■ Исходный текст
※

А оказалось, это у неё спинка зачесалась, потому что крылья режутся.
И вот уже «мёртвая пустыня озаряется светом восходящего солнца», «и вскоре мы видим, как через широкое небо летят две красивые птицы революционного окраса со смешными носами».
Так написано в пьесе.
А у грымовской Матрёшки тем временем отрастают всамделишные пушистые крылышки розового пони, отчего райские кущи, куда она счастливо воспарила, обретают подобие мира Барби.
Вот Матрёшка-космонавт нашла в потустороннем мире своего ненаглядного мальчика Сашеньку, которого ей пришлось отдать обратно в его неблагополучную семью, потому что в решающий момент она «постеснялась нарушить закон».
Теперь Сашенька – бывший зэк с пулей во лбу, но он «всю жизнь считал, что родился не зря, потому что слышал «протопи ты мне баньку по-белому» в исполнении автора…»
Щёлк.
И вот уже герои этой сцены вместе со зрителями тоже слушают «протопи ты мне баньку по-белому» в исполнении автора. И гладят друг друга по коленке, сглатывая слёзы.

※

■ Задания
**a.** Согласуются ли с отрывком о спектакле следующие утверждения? (i) В пьесе через небо летят две птицы революционного окраса. (ii) У Матрёшки в спектакле вырастают крылья из белых лебединых перьев. (iii) Сашенька стал бывшим заключённым. На каждое ответьте «да» или «нет» и приведите решающие слова отрывка.
**b.** Напишите продолжение отрывка о спектакле. Начните сразу после его последней фразы.

■ Исходные данные
※

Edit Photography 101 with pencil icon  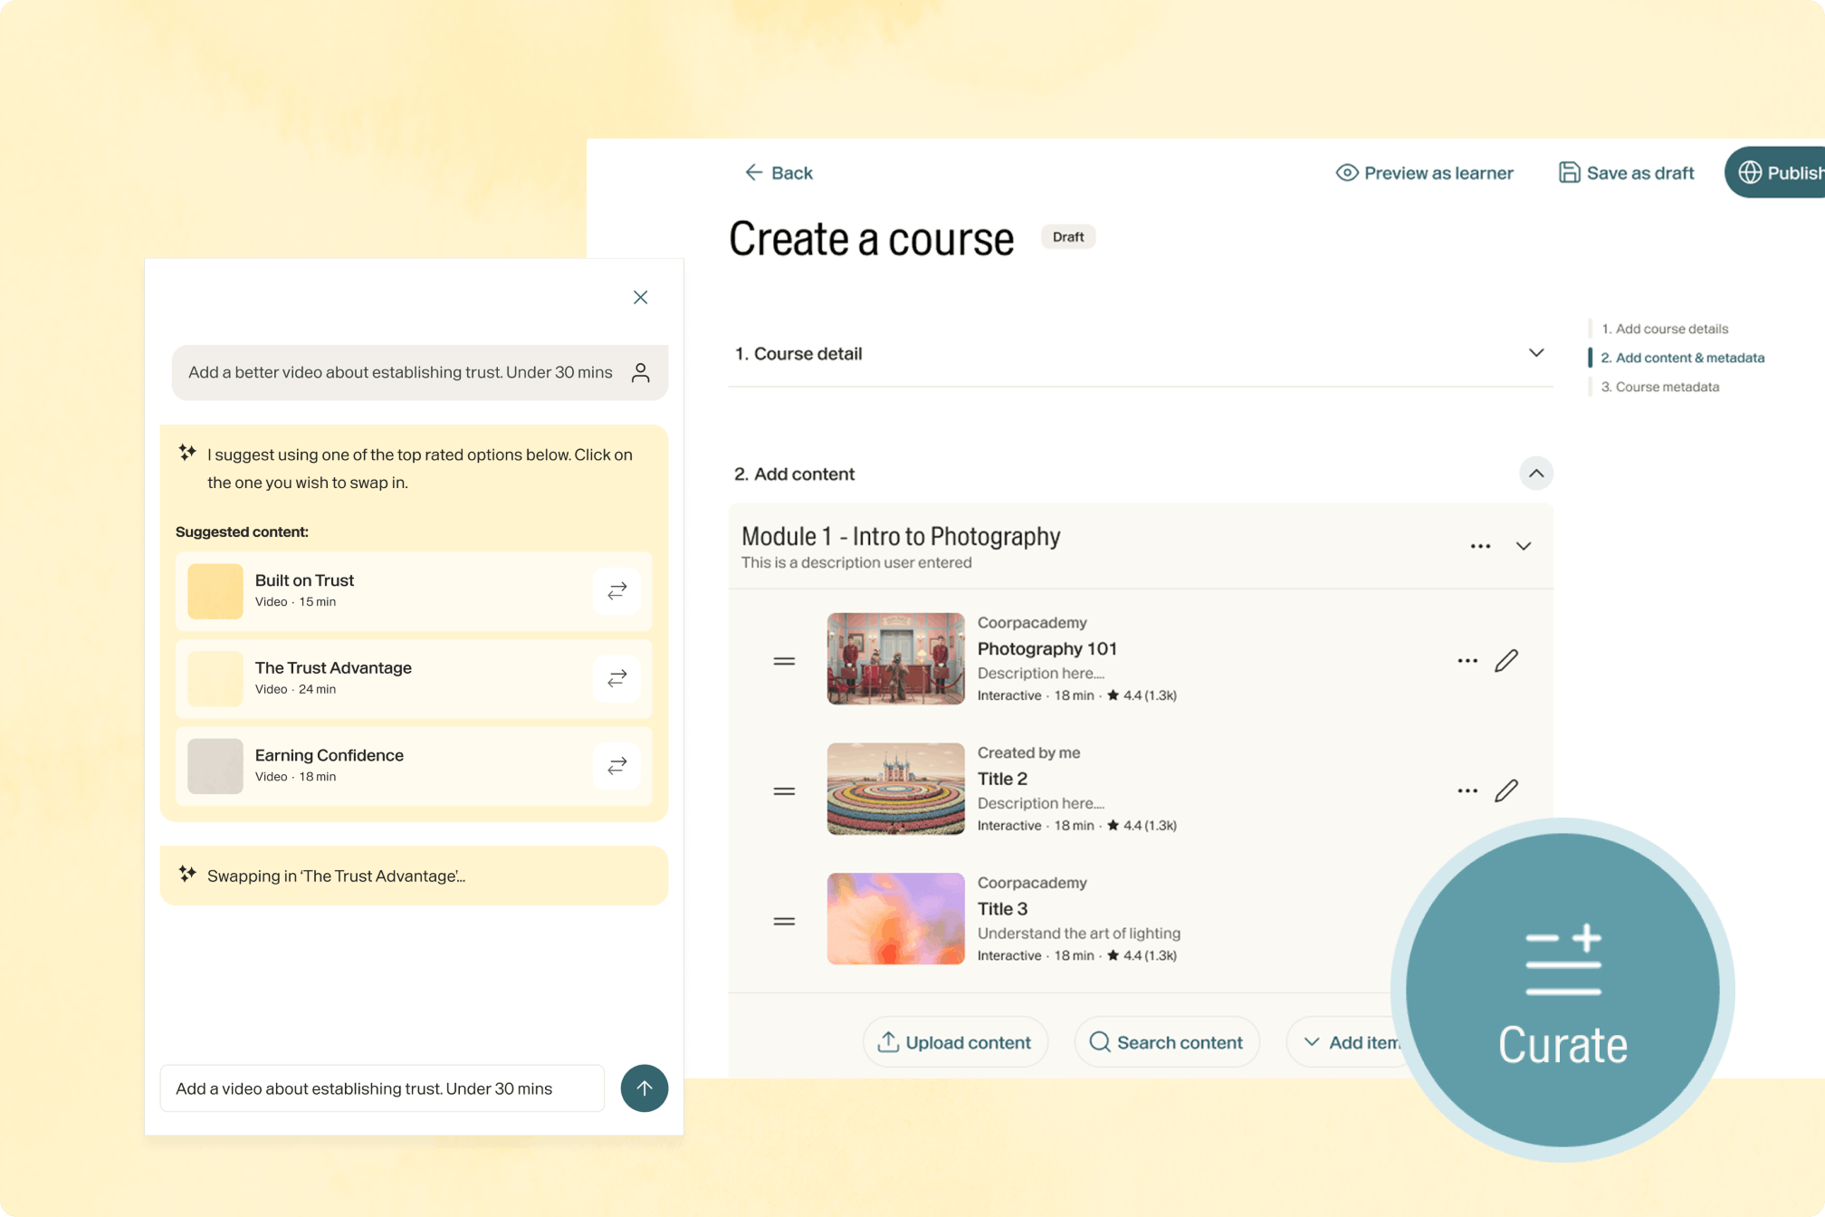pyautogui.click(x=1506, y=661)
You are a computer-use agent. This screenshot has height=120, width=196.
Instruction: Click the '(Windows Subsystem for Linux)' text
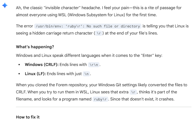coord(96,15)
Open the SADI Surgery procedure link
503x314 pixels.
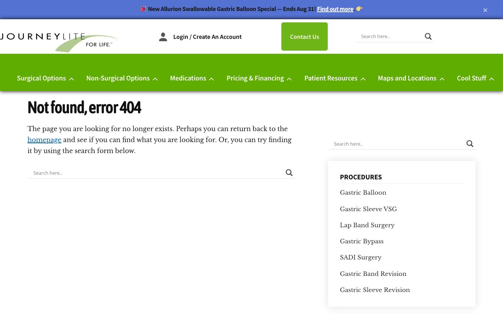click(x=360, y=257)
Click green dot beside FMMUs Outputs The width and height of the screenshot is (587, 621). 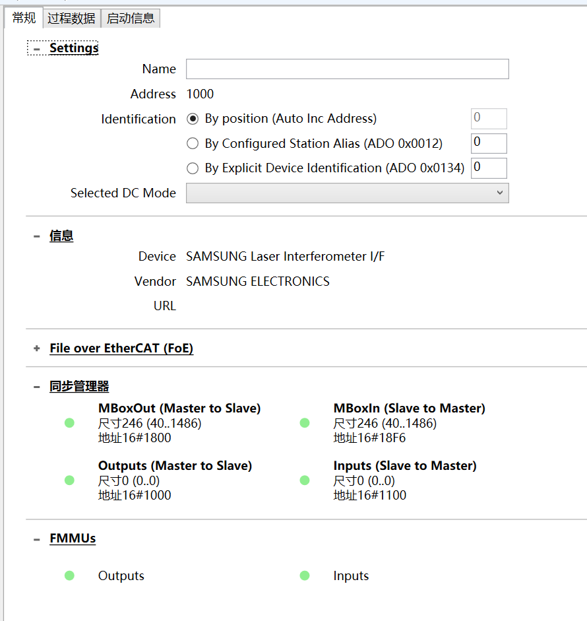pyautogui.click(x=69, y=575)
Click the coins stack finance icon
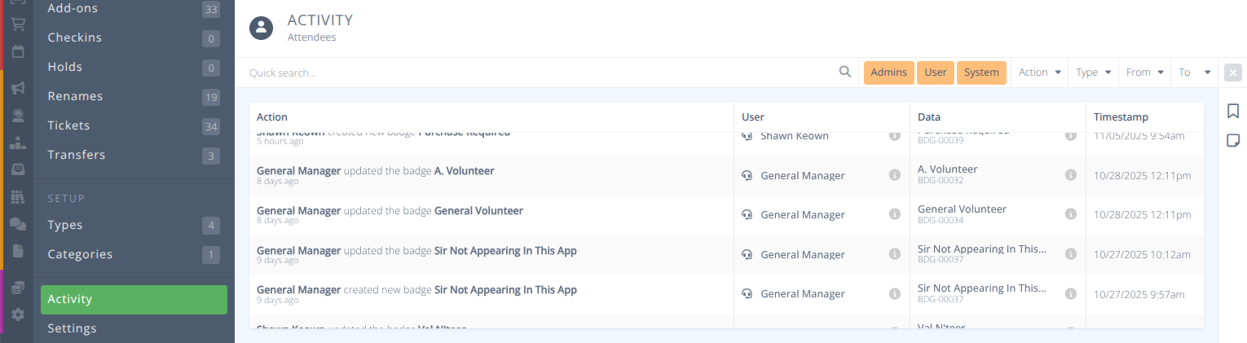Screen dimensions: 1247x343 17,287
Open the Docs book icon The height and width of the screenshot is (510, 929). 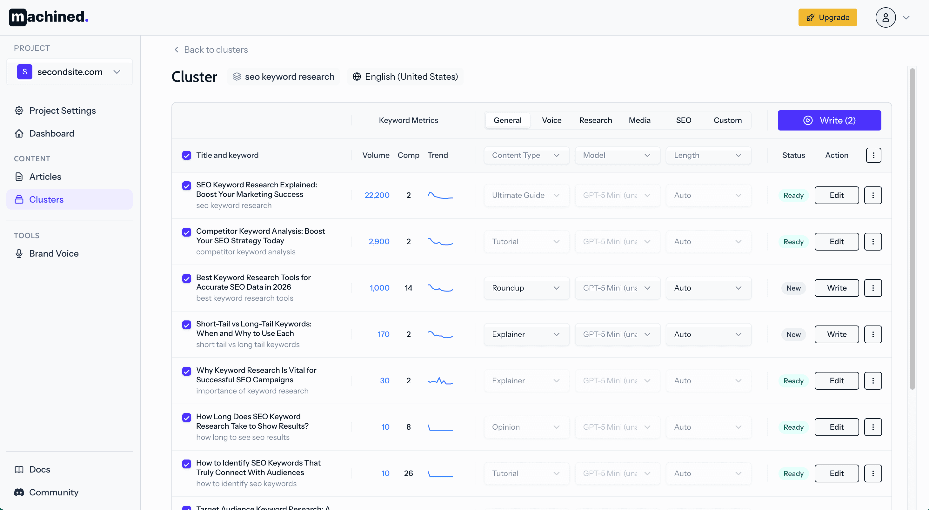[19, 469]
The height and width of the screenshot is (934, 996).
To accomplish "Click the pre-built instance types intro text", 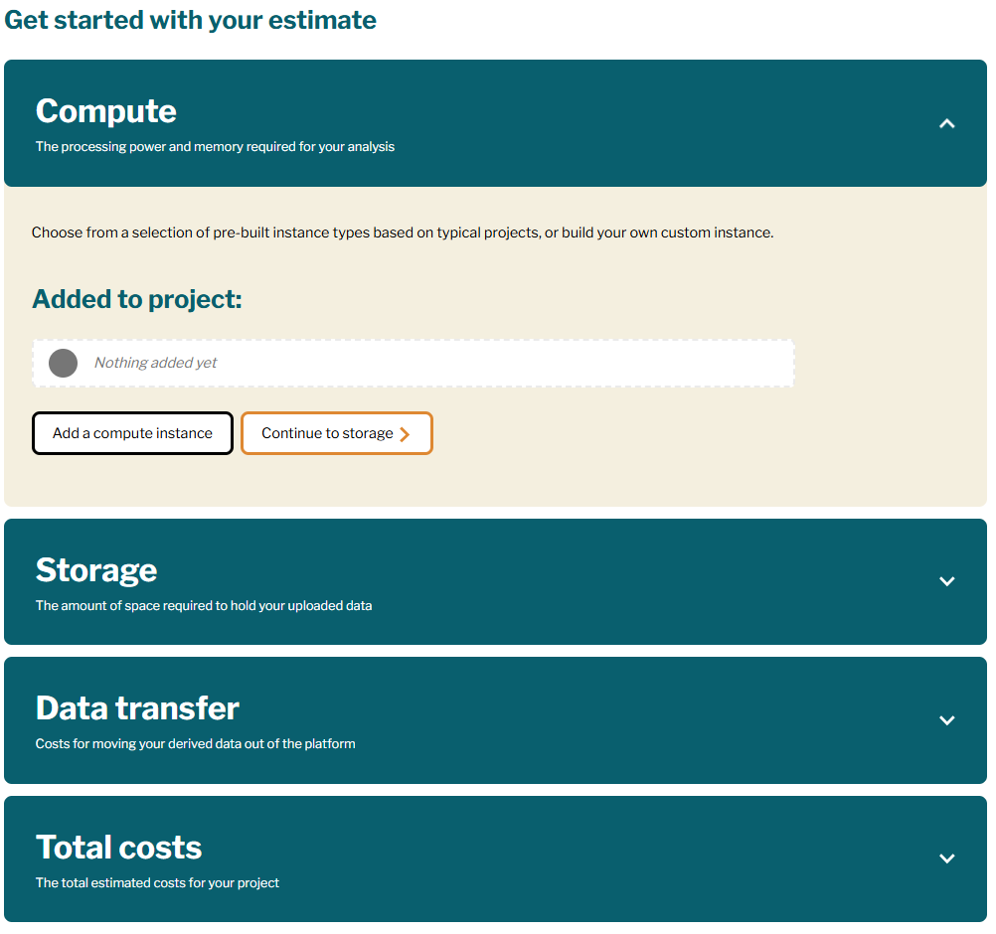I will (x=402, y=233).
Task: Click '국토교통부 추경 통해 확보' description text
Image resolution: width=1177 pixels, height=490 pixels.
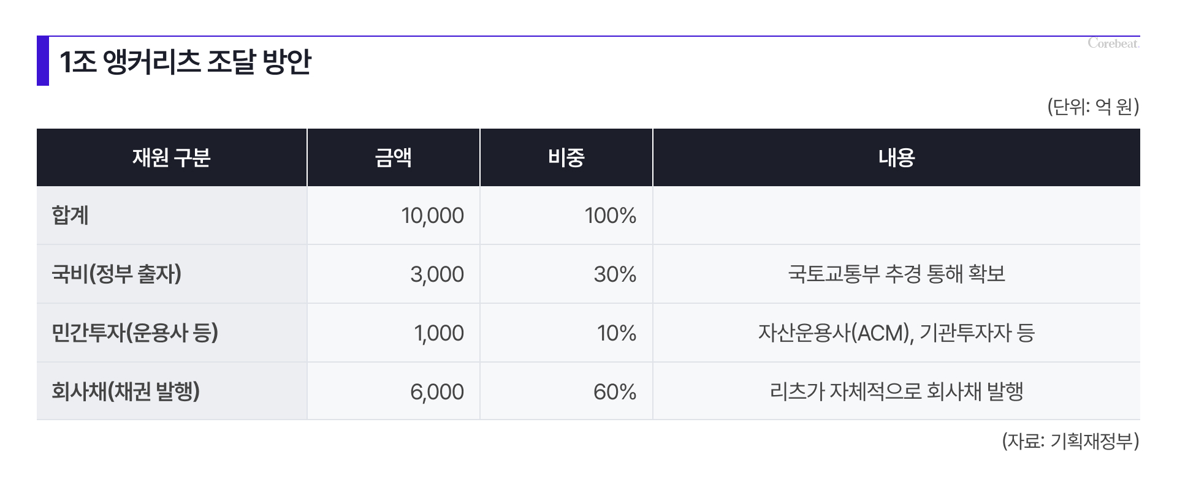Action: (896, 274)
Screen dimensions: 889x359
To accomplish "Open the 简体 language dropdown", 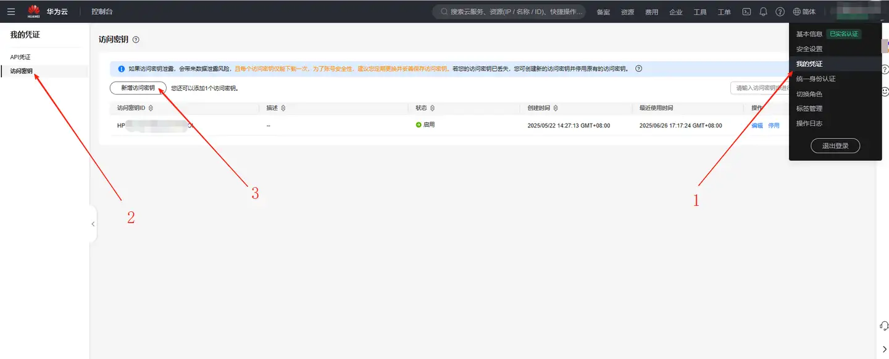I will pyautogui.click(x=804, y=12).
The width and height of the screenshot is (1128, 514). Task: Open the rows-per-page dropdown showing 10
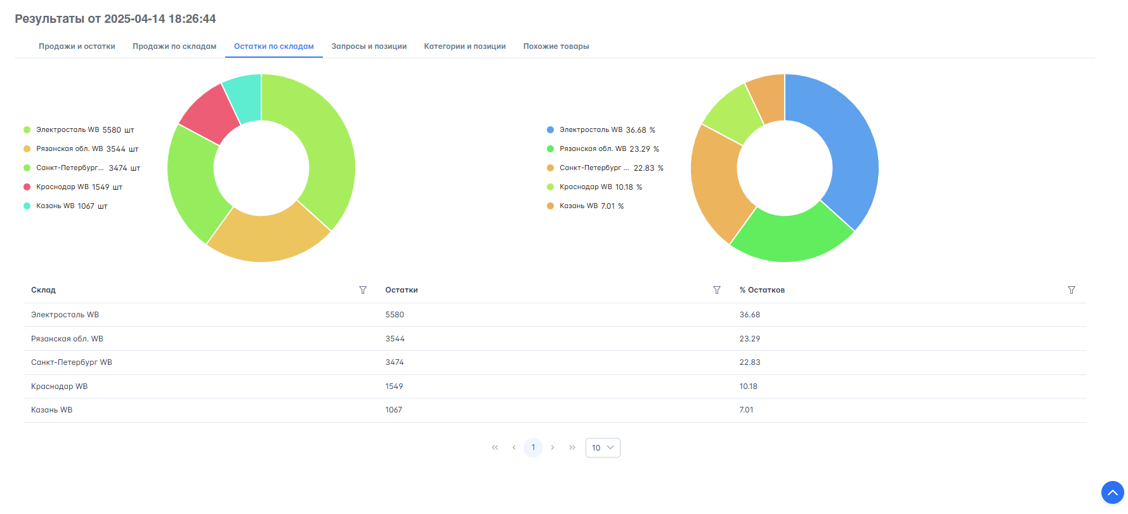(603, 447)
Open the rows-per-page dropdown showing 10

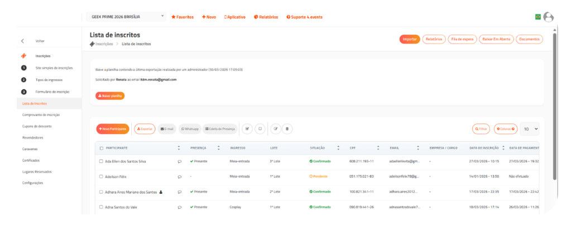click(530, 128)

※

■ Ответы
**a.**
(i) Да: «через широкое небо летят две красивые птицы революционного окраса со смешными носами». «Так написано в пьесе».
(ii) Нет: «отрастают всамделишные пушистые крылышки розового пони».
(iii) Да: «Теперь Сашенька – бывший зэк с пулей во лбу».

**b.**
Пиу! – дырка в обшивке корабля «Союз». Авторский «Античный хор» безмолвствует, нет никакого космоса, Земля опять еле держится на трёх китах.
А вот погибший где-то то ли в Сирии, то ли там, где наших нет, срочник Славик в финале залезает на табуретку, чтоб посмотреть, куда подевалась его мама после того, как вытащила его из преисподней.
Он, понимаете ли, вышел вынести мусорное ведро, а тут в небе они – два розовых фламинго куда-то опять полетели.
Может, к его маме.
«А давайте все вместе помашем нашим мамам», – вдруг начинает нести грымовскую отсебятину Славик. Где же, мол, ваши руки? Я не вижу ваших рук!
Нет, я понимаю, что в репертуаре каждого уважающего себя театра должен быть спектакль для женщин тридцать пять плюс. И чтобы они в конце обязательно плакали в кружевные платочки.
Но пьеса «Матрёшки на округлости Земли» не для этого. Ну не для этого.
Она про то, что «фашизм прошёл».
«В четвёртый раз мы выбирали Цезаря»
А псковские рекламщики чуть ли не в полном составе пришли поплакать на грымовского «Юлия Цезаря». И теперь убеждают всех и каждого, что Грымов в очередной раз доказал: реклама – двигатель прогресса.
Сколько в спектакле символизма-то, а? То-то же. А какой на сцене многозначительный гигантский флакон одеколона «версаче» с барельефом Цезаря? Каково?!
«Пускай учатся, как надо», – велел передать псковской театральной труппе один мой знакомый рекламный топ-менеджер.
Который, впрочем, как выяснилось, после сенинского «Графа Нулина» ничего псковского в нашем театре из принципа не смотрел.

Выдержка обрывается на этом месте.